Again, we don't disagree in general.  My point is that a read "over there" to
a new place is going to take > 100ns.  Another read "over there" might be
blazingly fast.  If I do it...  But when I get a "wild hair" to read something
"over there" it is going to be expensive.


>
>>Someone in r.g.c.c. argued the same point.  But when he ran the above test,
>>he came back and reported "You are correct, I get 135ns latency, not the
>>60 I was expecting"
>
>I am not someone in the r.g.c.c., and what I have said approximately agrees with
>your figure. I realize now that I did not include the latency from the
>northbridge to the CPU, which accounts for the larger figure. However, the
>figure is still smaller than 135 ns in most cases.

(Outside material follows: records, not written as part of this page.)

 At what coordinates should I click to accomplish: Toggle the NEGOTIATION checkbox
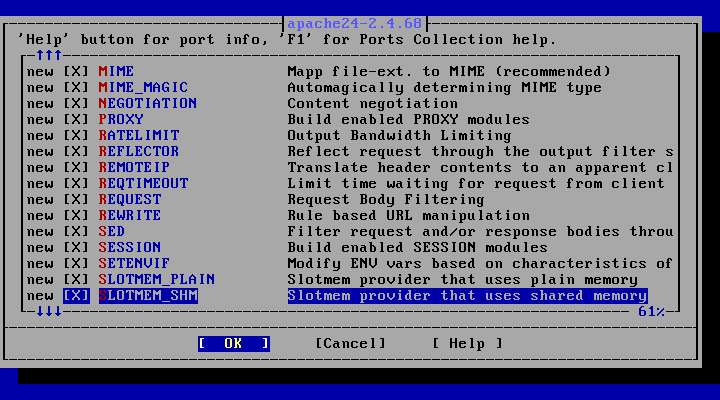tap(76, 104)
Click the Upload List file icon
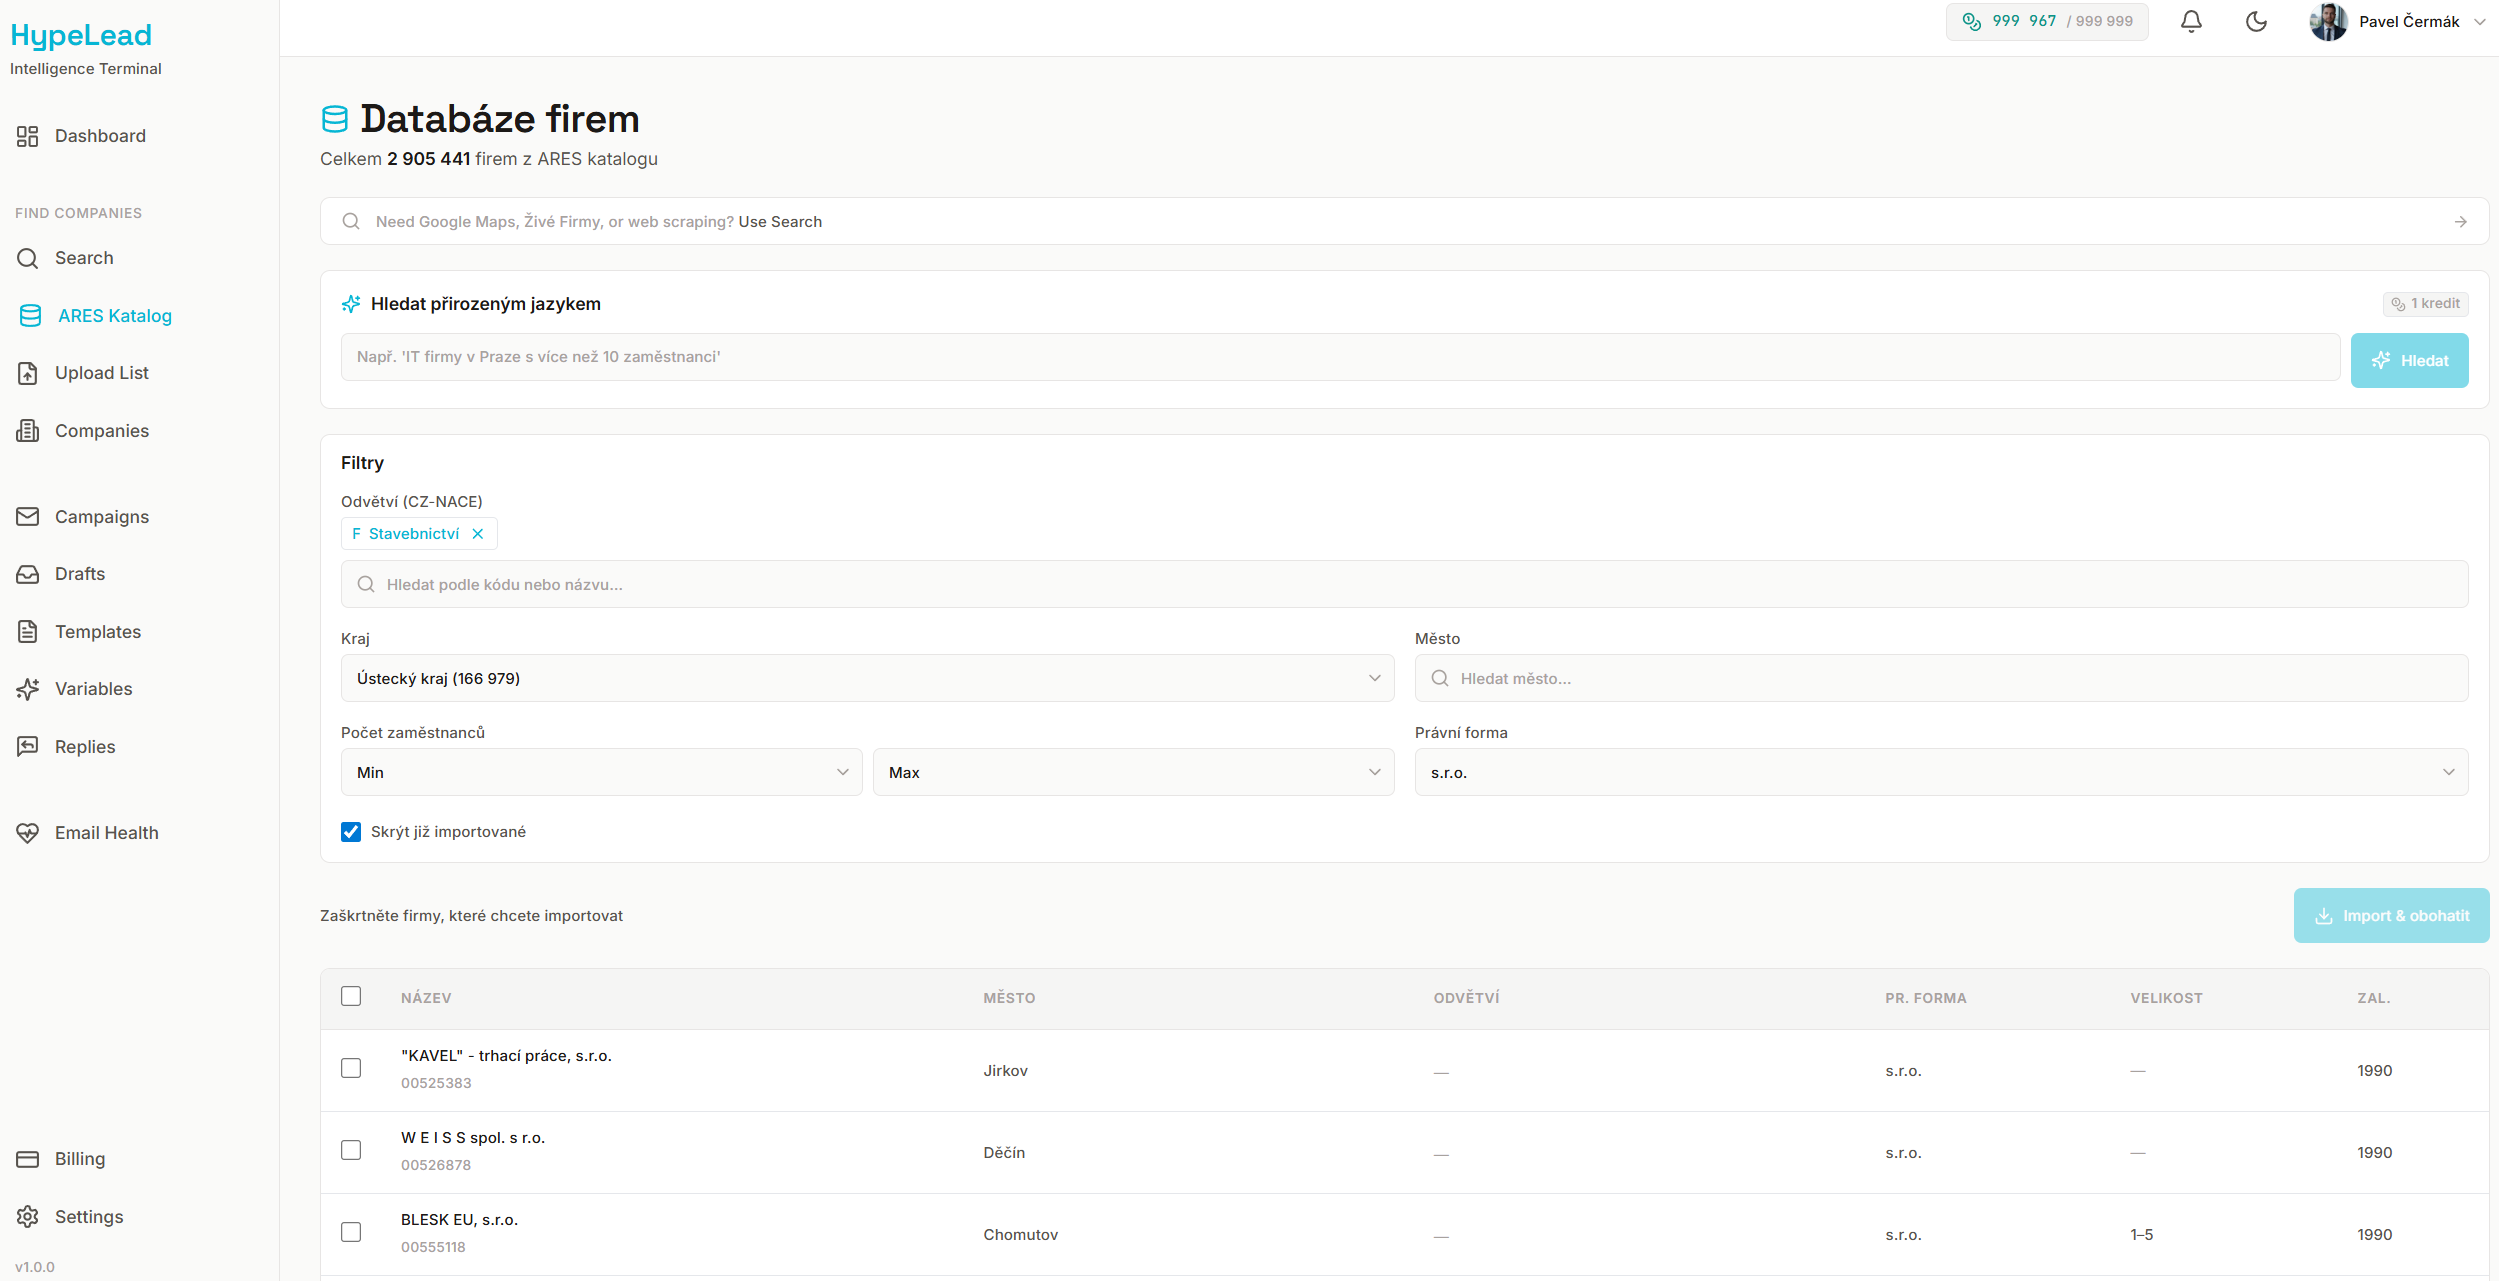This screenshot has width=2499, height=1281. 28,373
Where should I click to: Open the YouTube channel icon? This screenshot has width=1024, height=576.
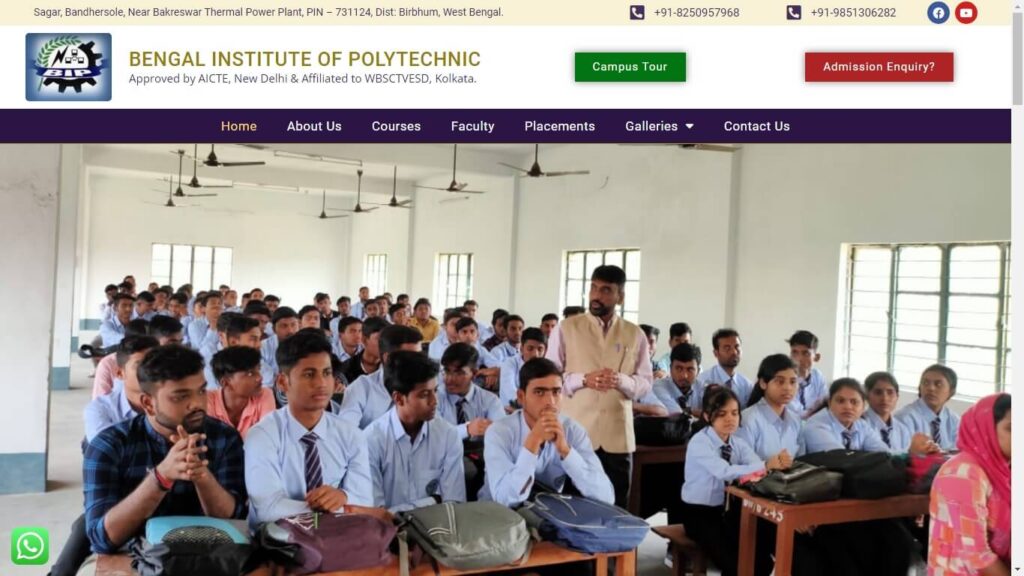966,12
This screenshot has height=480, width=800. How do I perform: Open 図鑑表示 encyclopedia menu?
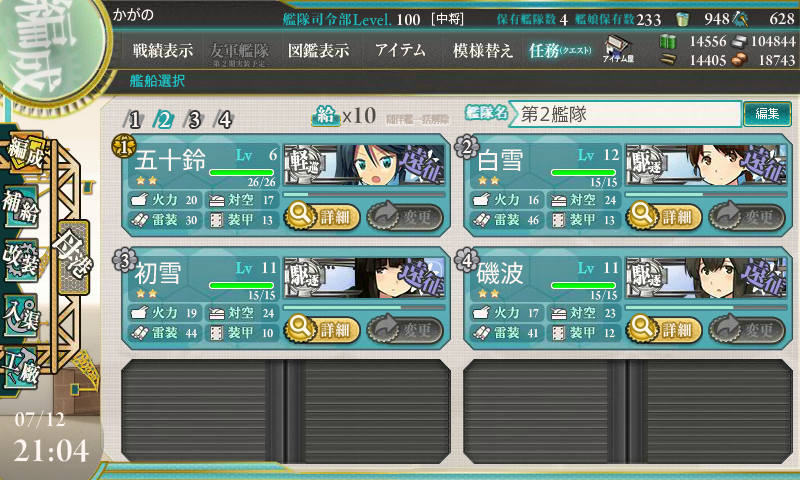click(318, 50)
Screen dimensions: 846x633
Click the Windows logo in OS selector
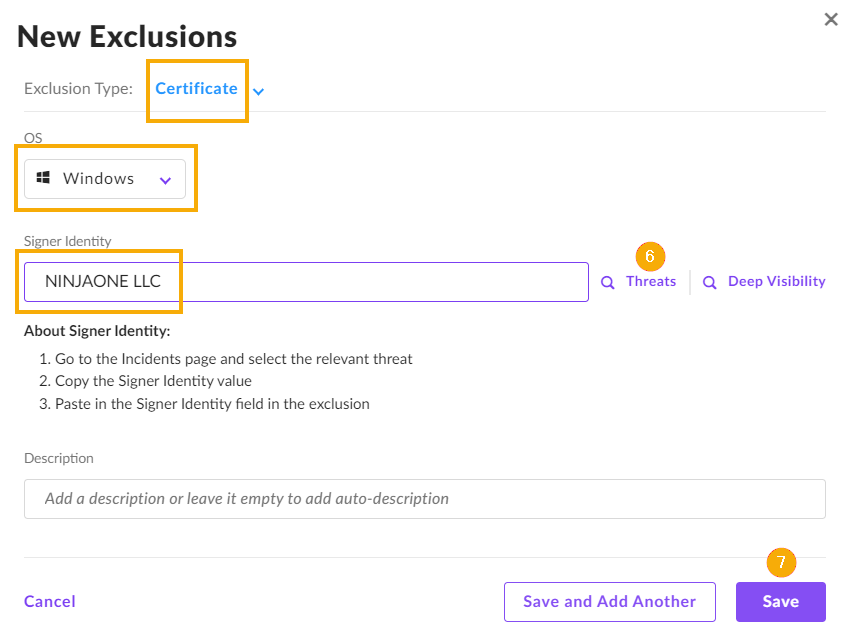[43, 178]
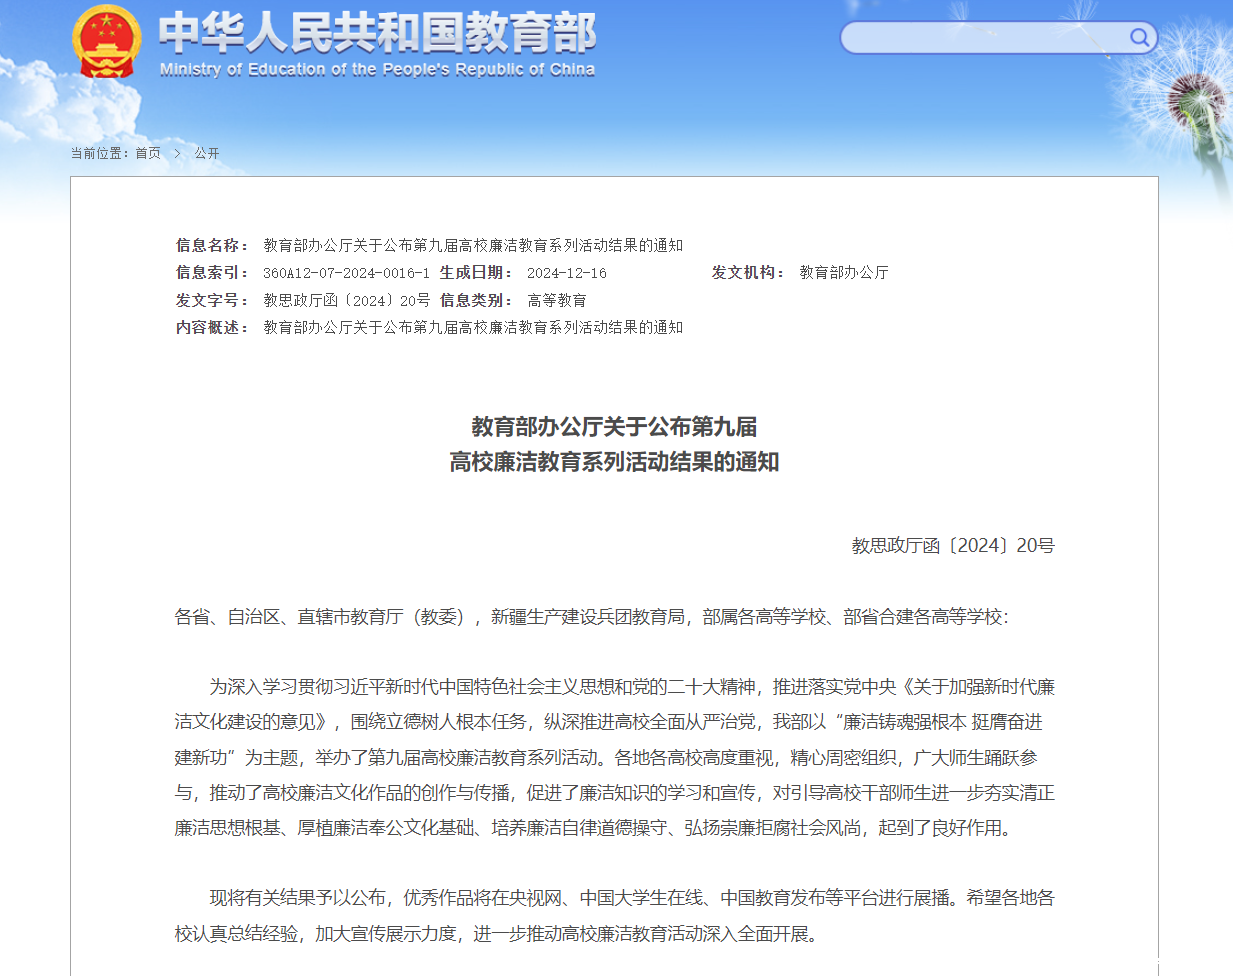Click the national emblem logo
This screenshot has height=976, width=1233.
click(x=106, y=41)
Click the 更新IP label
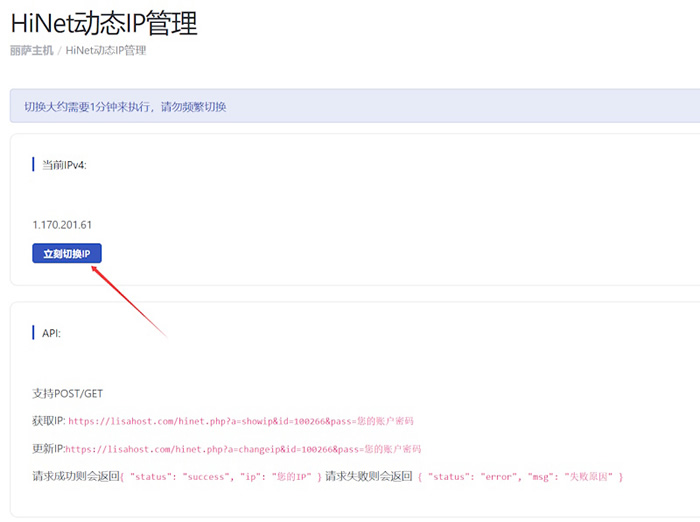This screenshot has width=700, height=522. [48, 449]
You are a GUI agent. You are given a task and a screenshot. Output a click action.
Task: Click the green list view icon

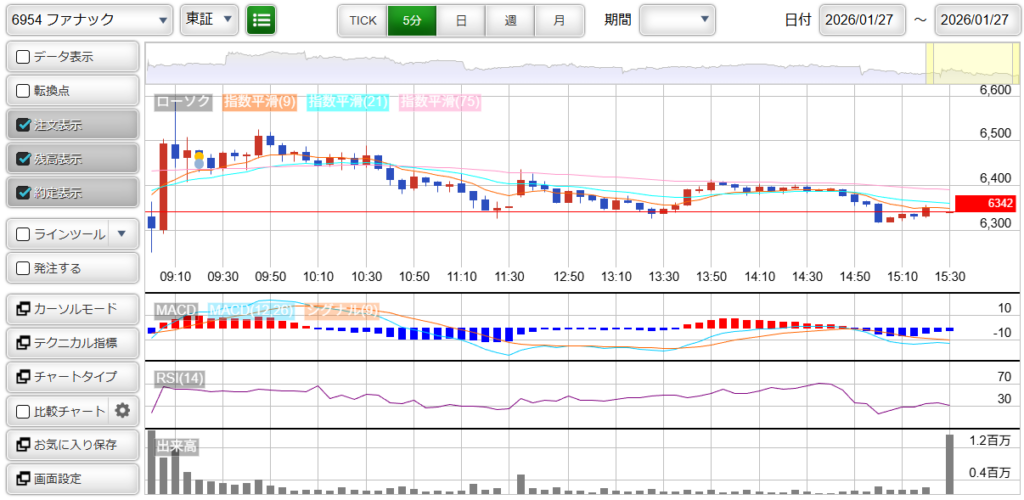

I think the 135 figure came from RDRAM.  non-rambus was closer to 110/120 or
so...

>
>Yes, a -random- probe will incur around that much latency. I have dotted my i's
>and crossed my t's here and been careful to state every time that the smaller
>figure is when you don't need to relatch the row. Not all applications require
>random probes. A few do some random probes and a lot of serial access.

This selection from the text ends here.